Среди редких прохожих девушка выделила одного солдатика. С виду он ничем особым не выделялся: высокий, худощавый, узкоплечий. Поднятый ворот, фуражка с козырьком – разве что красный шарф не по уставу. Лица сверху не разглядеть, но что-то в движениях солдатика показалось Ольге знакомым. Слишком знакомым. В висках застучала кровь, щёки налились румянцем. Свешникова прикусила указательный палец. Палец пах кожей и клеем. Парень прохаживался вдоль реки взад и вперёд, внезапно останавливался, уходил решительным шагом, но всегда возвращался к крыльцу гимназии. Под мышкой он держал сверток из вощеной бумаги. Ольга прикусывала палец всё сильнее, гадая, тот ли это, о ком она подумала, а если да – её ли ждёт.

– Свешникова! Ольга! Вы почему сидите? – профессор Скрымник натянуто улыбался, в глазах его застыла грусть. – Урок закончился пять минут назад.

Девушка обвела взглядом пустой класс, схватила сумку и бросилась вон. Сбежала по центральной лестнице, прыгая через три ступеньки, но перед выходом остановилась, поправила светлую косу и вышла на улицу уже совершенно другая – прямая спина, скучающая улыбка.

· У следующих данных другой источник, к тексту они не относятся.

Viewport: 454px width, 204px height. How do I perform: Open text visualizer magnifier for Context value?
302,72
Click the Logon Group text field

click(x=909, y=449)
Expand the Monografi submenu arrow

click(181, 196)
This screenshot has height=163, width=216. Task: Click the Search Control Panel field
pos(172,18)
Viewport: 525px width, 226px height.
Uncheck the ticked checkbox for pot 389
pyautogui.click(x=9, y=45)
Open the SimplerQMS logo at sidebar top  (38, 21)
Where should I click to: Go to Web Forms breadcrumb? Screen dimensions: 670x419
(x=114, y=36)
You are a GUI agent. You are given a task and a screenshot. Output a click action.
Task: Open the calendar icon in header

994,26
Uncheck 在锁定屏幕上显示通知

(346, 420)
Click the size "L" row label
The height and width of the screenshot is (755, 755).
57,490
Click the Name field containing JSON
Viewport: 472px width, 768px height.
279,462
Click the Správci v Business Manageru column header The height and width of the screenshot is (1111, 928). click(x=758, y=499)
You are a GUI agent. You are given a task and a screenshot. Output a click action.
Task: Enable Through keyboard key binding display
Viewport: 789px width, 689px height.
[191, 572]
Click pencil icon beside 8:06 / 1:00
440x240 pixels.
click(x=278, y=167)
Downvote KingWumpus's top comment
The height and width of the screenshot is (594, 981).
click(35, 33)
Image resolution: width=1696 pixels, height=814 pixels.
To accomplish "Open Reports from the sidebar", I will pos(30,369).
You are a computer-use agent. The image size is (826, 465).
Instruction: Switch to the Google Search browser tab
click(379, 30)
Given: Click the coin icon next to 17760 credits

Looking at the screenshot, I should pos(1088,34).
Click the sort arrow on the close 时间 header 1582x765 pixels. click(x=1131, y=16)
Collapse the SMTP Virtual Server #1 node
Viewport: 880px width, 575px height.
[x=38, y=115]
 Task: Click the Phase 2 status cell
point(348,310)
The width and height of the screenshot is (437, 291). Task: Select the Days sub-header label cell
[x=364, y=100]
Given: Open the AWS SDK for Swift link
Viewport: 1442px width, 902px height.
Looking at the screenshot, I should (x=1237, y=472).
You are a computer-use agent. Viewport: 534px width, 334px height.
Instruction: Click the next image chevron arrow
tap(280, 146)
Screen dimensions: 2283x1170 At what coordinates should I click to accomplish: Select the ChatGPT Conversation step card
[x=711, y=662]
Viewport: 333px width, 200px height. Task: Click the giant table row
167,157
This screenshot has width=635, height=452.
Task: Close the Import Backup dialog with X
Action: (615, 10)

Увидев гимназистку, солдатик отвернулся, но в ближайшем же переулке она услышала сзади его шаги. Ошибки быть не могло – Ольга знала их и ждала.

– Девушка, девушка!.. Подождите, пожалуйста! Ну, не бегите вы так! Оля… Вы меня помните? В мае, на выпускном…

Ох, этот май. Он был в другой Ольгиной жизни – далёкой и настоящей. Или далёкой и ненастоящей? Звуки вальса, шелест бархатной шторы, блеск темных глаз. Девушка остановилась, сердце стучало как швейная машинка «Зингер», на которой мама шила Ольгино бальное платье.

Мама тогда еще была жива.

* * *

Гремел вальс.

Оживлённые, смеющиеся пары кружились по залу. Мелькали белые фартучки, цокали каблучки.

Маленькая Лидочка Иванцова испугалась выстрела шутейной бомбы, и все утешали ее наперебой, а разноцветный дождь конфетти осыпал танцующих, застревая в волосах, откладываясь на воротниках.

Ольга поправила серебристую ленточку серпантина, обвившуюся вокруг шеи, проводила любопытным взглядом стайку смеющихся выпускниц. Такие красивые. И совсем взрослые! Через год и ей выпускаться, начнется другая жизнь.

Девушка еще не решила, кем хочет стать – врачом? Учительницей? Или… Она перехватила заинтересованный взгляд какого-то мальчишки и слегка покраснела. Может быть, через год она выйдет замуж. Впереди была большая прекрасная жизнь, разноцветная, как конфетти, легкая, как серпантин, пьянящая, как вальс.

– Фруктового квасу? – темноглазый выпускник протянул Ольге кружку.

– Спасибо, благодарю, – девушка сделала неловкий книксен.

Ольга не считала себя красивой – слишком высокая, слишком худая, волосы как мел – и не привыкла к мужскому вниманию.

Она протянула руку за квасом. Выпускник резко передал кружку, и на новом белом Ольгином платье начало медленно расплываться темное пятно.